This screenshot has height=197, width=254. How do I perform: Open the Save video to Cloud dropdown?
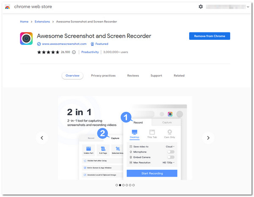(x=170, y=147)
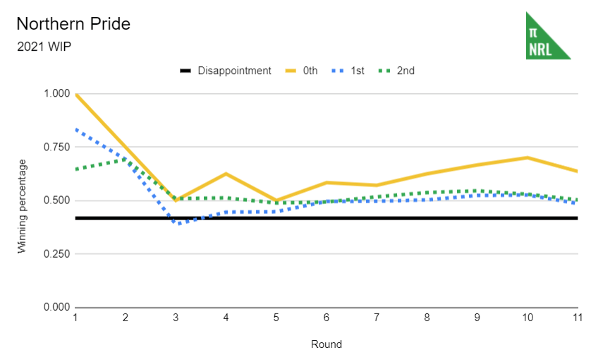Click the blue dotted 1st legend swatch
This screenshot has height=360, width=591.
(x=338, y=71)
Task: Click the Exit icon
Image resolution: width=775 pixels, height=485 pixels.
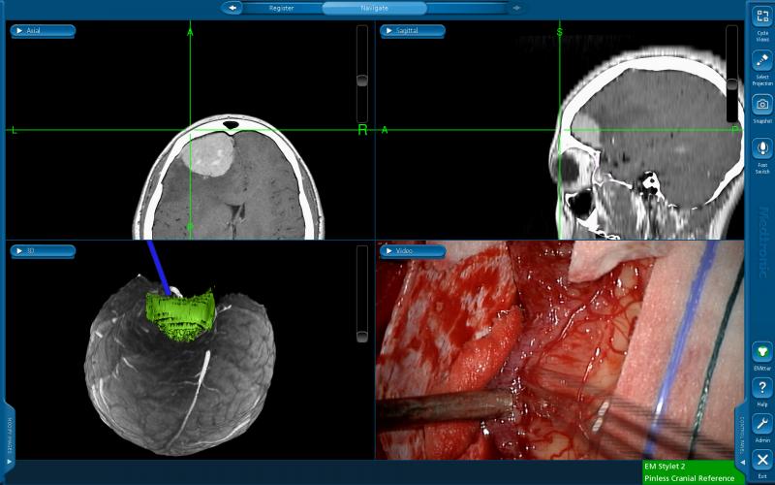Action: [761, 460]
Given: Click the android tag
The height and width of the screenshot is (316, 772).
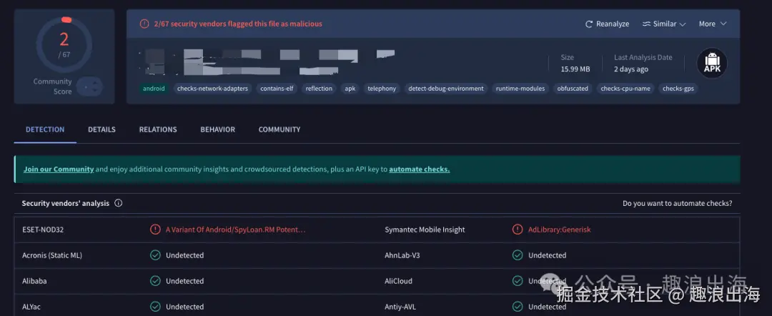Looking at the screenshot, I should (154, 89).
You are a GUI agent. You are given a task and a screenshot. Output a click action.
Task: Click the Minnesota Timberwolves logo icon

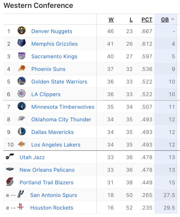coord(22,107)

§ §

● INSTRUCTIONS FOR THE TASK
A word-for-word copy of the lines from the one with "Given: Click the android tag" through the last line of the data above is required, with both end lines included and no pictures.

● SOLUTION TO THE PROBLEM
Given: Click the android tag
The height and width of the screenshot is (316, 772).
Looking at the screenshot, I should (154, 89).
You are a GUI agent. You are given a task and a screenshot. Output a click action.
Task: Click the Minnesota Timberwolves logo icon

coord(22,107)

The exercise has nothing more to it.